Categories: Parola del Giorno

17 Aprile 2013 – Mercoledì della 3a settimana di Pasqua

Parola del giorno : “…e io lo risusciterò nell’ultimo giorno. 

Vangelo del giorno:  Gv 6,35-40                                   

L’impegno da parte di Gesù è preso,
ed è anche molto chiaro:
ciò che promette è la risurrezione.
Ma questo dono
ha una condizione, ed anche questa è chiara:
necessita di fede che Dio non può imporre.
È l’uomo stesso che deve coltivarla in sé
se vuole che si compia e sperimenti
quello che da parte sua suona come promessa.
Gesù lo pone anche come desiderio
che il Padre porta in cuore.
E questo è garanzia che la cosa è fatta.
A pensarci bene, basta davvero poco.

parola di oggi per chi non ha il testo a portata di mano:

Il quel tempo, disse Gesù alla folla:
«Io sono il pane della vita; chi viene a me non avrà fame e chi crede in me non avrà sete, mai!
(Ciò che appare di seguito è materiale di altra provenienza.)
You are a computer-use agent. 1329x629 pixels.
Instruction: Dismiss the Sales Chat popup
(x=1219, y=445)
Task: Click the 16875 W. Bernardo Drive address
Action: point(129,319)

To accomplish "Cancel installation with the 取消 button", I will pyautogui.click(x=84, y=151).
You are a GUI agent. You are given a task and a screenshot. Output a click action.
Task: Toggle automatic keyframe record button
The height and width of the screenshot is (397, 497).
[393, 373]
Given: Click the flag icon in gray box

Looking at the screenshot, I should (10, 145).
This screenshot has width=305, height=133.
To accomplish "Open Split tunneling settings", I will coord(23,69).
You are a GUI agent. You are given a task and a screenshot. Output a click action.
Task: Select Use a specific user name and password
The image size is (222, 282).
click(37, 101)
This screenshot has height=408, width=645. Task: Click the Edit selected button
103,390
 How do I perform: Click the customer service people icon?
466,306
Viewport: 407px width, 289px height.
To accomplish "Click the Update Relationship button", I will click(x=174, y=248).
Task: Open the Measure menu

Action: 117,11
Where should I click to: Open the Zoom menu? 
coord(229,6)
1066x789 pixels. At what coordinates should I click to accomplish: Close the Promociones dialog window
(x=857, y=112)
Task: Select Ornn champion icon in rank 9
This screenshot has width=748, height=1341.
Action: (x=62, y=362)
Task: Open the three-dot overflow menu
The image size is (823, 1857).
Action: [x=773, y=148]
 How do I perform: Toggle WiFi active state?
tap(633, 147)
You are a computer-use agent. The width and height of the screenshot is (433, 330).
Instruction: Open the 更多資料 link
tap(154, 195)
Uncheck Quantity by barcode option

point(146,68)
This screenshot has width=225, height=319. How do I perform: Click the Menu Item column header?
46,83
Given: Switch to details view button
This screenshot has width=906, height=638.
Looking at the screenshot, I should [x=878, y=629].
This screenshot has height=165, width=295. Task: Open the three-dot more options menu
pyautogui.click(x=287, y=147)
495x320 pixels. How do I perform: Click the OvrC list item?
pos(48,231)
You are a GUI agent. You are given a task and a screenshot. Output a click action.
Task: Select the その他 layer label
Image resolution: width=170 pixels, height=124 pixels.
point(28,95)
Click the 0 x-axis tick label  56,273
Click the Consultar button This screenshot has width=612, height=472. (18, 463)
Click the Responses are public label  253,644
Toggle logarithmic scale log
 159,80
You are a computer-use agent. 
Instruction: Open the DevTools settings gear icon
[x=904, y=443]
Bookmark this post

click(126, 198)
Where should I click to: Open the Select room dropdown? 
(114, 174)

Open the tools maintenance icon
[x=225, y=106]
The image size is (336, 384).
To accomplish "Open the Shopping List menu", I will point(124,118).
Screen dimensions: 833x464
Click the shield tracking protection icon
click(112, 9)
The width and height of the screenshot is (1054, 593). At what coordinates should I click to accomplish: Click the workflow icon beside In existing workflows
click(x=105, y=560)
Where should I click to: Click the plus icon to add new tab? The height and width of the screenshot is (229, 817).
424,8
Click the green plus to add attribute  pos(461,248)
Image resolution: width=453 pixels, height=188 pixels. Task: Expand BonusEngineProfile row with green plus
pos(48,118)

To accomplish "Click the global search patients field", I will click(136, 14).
Vi ho detto però che voi mi avete visto, eppure non credete.
Tutto ciò che il Padre mi dà, verrà a me: colui che viene a me, io non lo caccerò fuori, perché sono disceso dal cielo non per fare la mia volontà, ma la volontà di colui che mi ha mandato.
E questa è la volontà di colui che mi ha mandato: che io non perda nulla di quanto egli mi ha dato, ma che lo risusciti nell’ultimo giorno. Questa infatti è la volontà del Padre mio: che chiunque vede il Figlio e crede in lui abbia la vita eterna; e io lo risusciterò nell’ultimo giorno».